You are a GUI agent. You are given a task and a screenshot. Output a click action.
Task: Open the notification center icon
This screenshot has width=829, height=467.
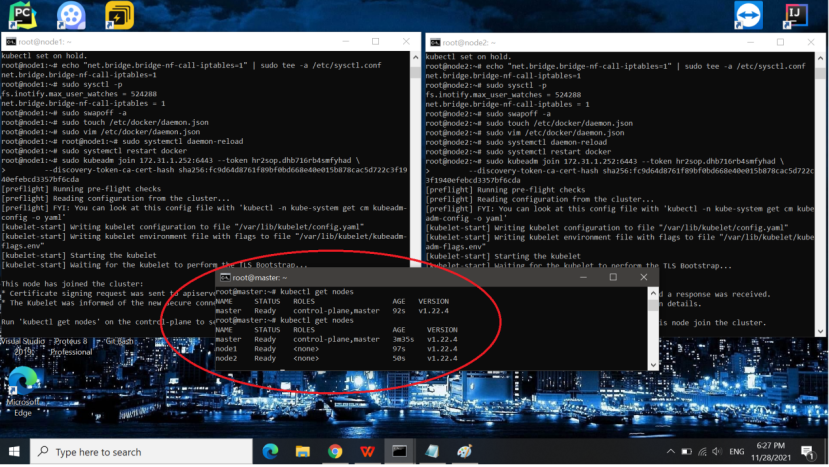[807, 452]
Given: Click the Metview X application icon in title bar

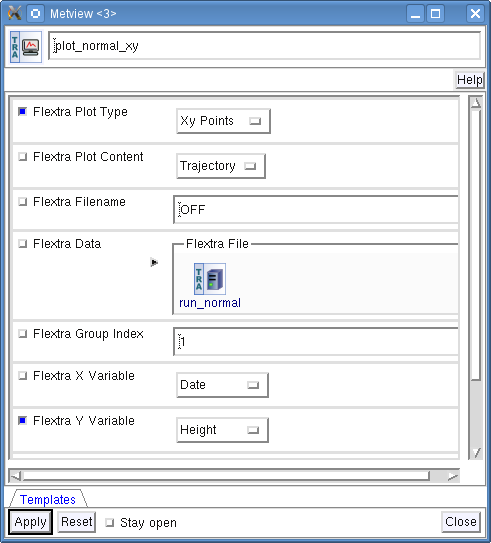Looking at the screenshot, I should (14, 14).
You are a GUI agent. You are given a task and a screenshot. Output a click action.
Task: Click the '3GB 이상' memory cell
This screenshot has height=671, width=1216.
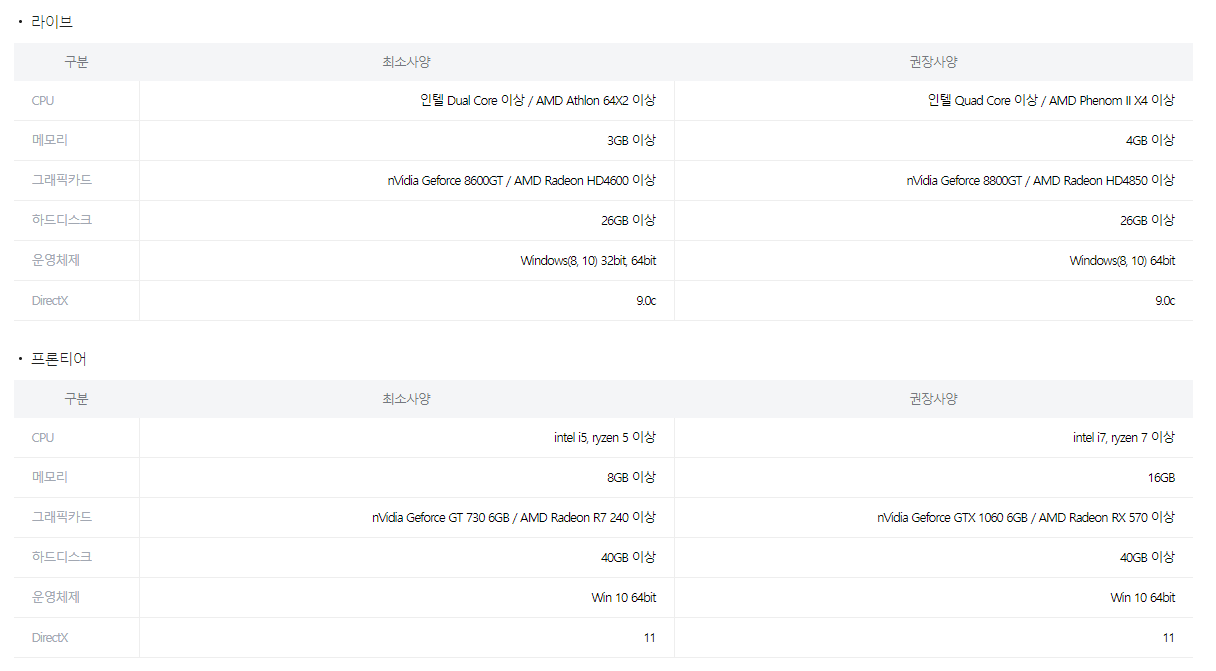(x=631, y=141)
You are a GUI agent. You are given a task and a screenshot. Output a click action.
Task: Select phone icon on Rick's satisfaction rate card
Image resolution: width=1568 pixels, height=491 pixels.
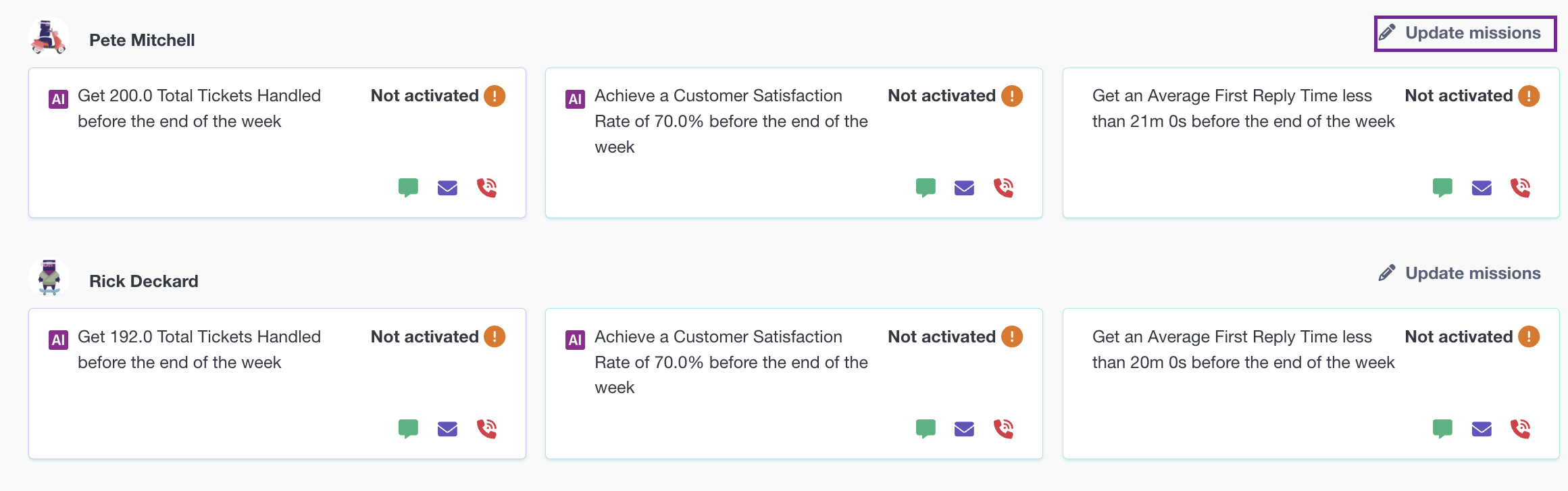1003,428
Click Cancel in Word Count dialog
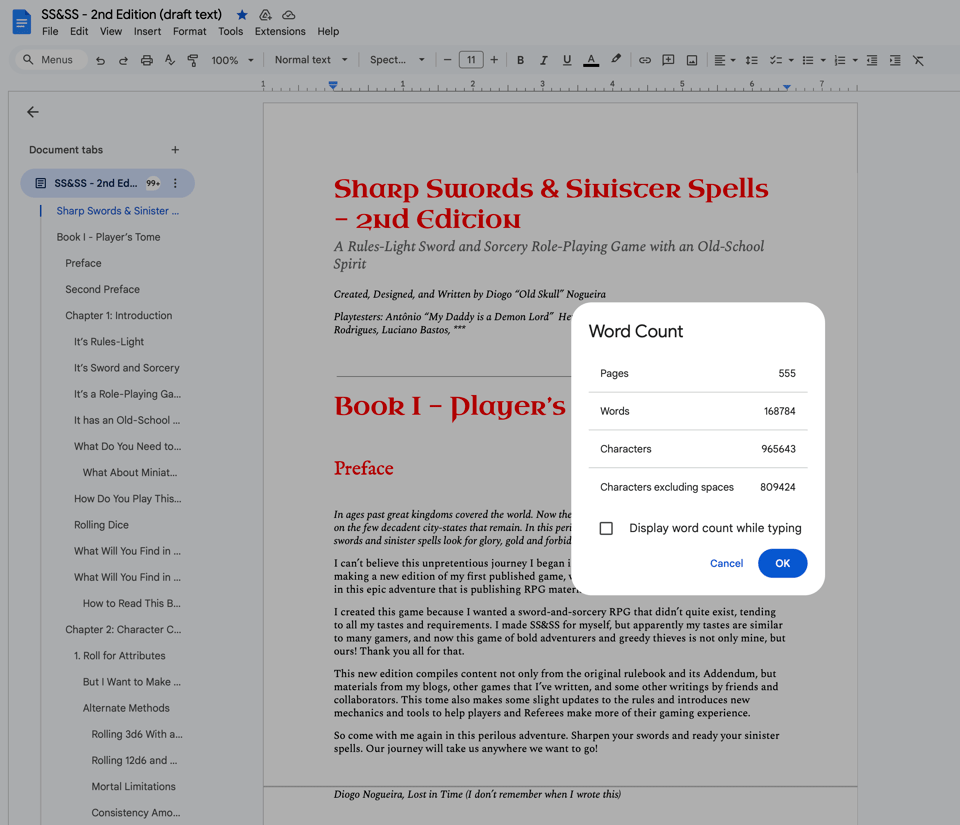 (x=726, y=563)
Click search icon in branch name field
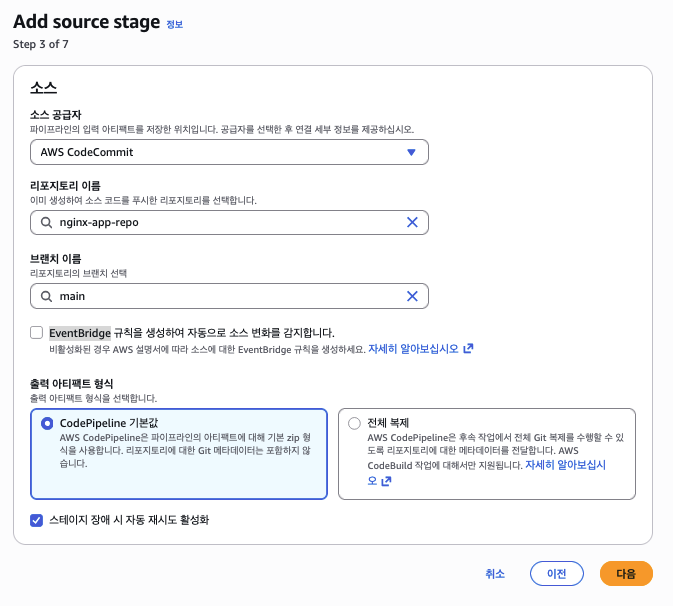Image resolution: width=673 pixels, height=606 pixels. (x=46, y=296)
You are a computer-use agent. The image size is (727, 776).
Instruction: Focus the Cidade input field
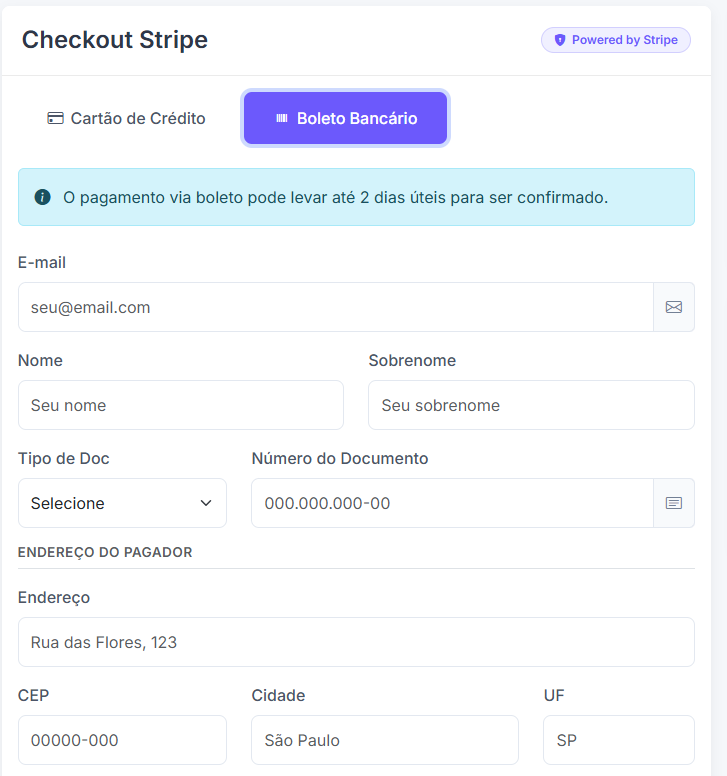pyautogui.click(x=385, y=740)
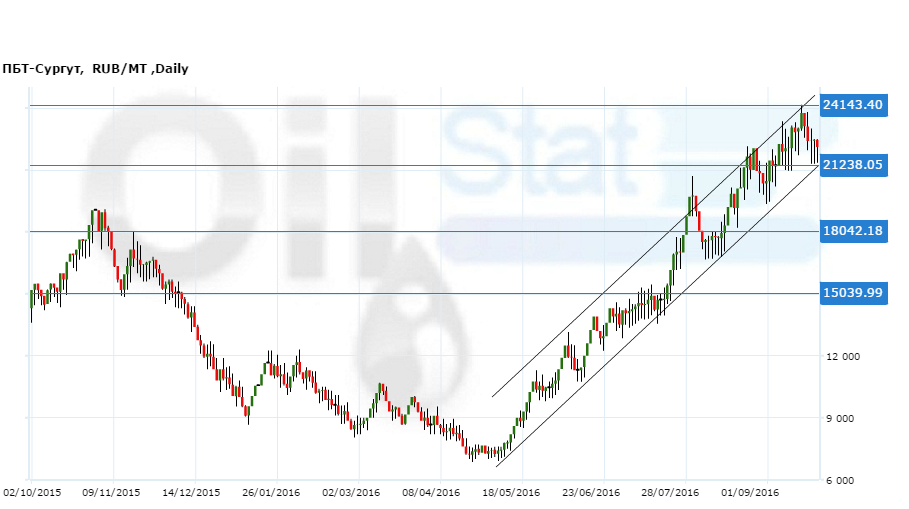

> **PROBLEM TO SOLVE**
Restate, word for word, each line from the one with "Task: Select phone" to the end of the entries, both included, and keep every picture out.

> **RESULT FOR THIS EXERCISE**
Task: Select phone icon on Rick's satisfaction rate card
Image resolution: width=1568 pixels, height=491 pixels.
1003,428
Click Cancel in Word Count dialog
 (x=726, y=563)
Click search icon in branch name field
Image resolution: width=673 pixels, height=606 pixels. (x=46, y=296)
You are a computer-use agent. The image size is (727, 776).
Instruction: Focus the Cidade input field
pyautogui.click(x=385, y=740)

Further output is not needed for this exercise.